Re: My talk about Godel to the post-grads.

Chris Menzel wrote:
On Wed, 09 Jul 2008 22:04:12 +0100, John Jones <jonescardiff@xxxxxxx>
said:
David C. Ullrich wrote:

B doesn't come into it any more than C.
B is irrelevant to a statement about A and B? Huh.
Yes, it is irrelevant. Either A or B is irrelevant in the formation of
a union in which only either A or B has elements in common with x.

C is a {banana,orange}. DO YOU SEE WHAT I AM GETTING AAAT??? Sorry
to shout, but do you see what I am getting at?
No, and neither will anyone else - your comment about C has no
relevance whatever.
Okay, you don't see what I am getting at. Try this:
IF a union of A and B is described only in terms of either A or B, then how can a union be a union of A AND B?
ie. how can you have a union of EITHER A OR B?

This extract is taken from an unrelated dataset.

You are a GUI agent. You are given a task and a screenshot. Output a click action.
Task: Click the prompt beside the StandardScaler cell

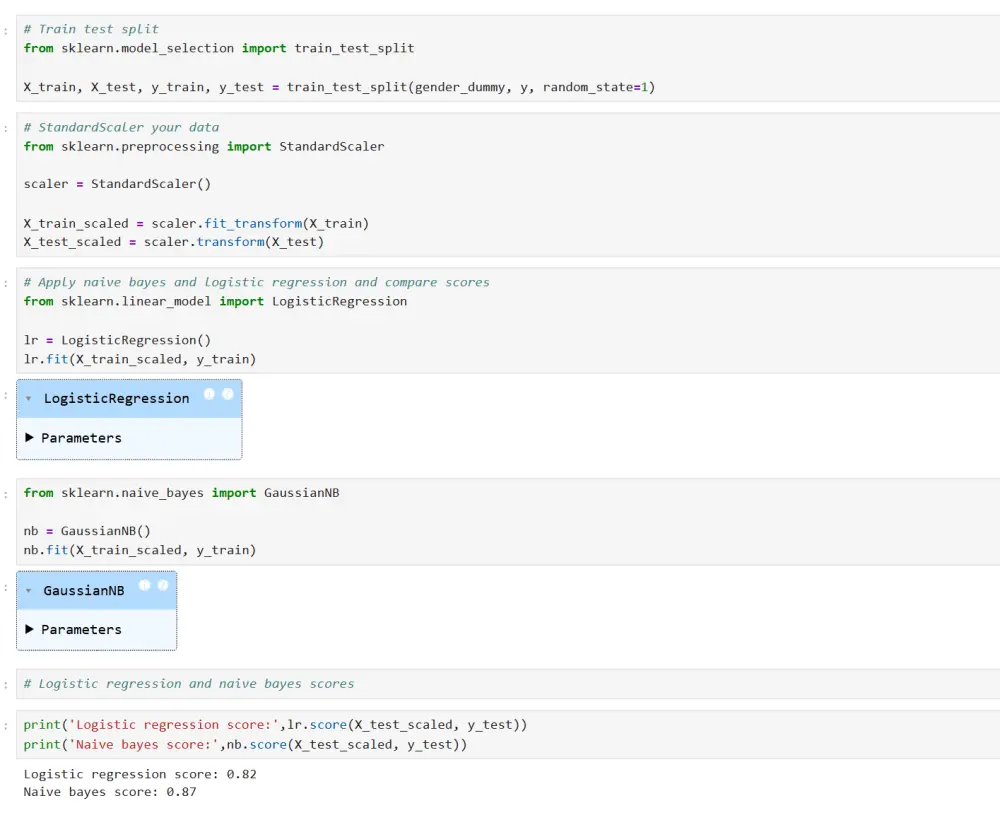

Goodness, you really are having trouble with the very simplest of
standard definitions. You do seem *sincerely* confused, at least, so
let me have a go. Consider the following sets:

A = {1,2,3}
B = {2,3,4}

The set theoretic union of these sets (forget please for the moment
about all the other vaguely related but distinct ordinary language
homophones) is the set containing all of their members together, namely:

C = A union B = {1,2,3,4}

Now, how can we describe C with complete logical clarity? Like this:
it's the set that contains an object x just in case either (i) x is in A
*or* (ii) x is in B. That description "x is in A or x is in B" is
exactly the property common to all and only the members of A and B,

No it isn't. x is common to only one of them, A or B. The term that is left is not relevant, as it turns out, and so should not be in this scenario.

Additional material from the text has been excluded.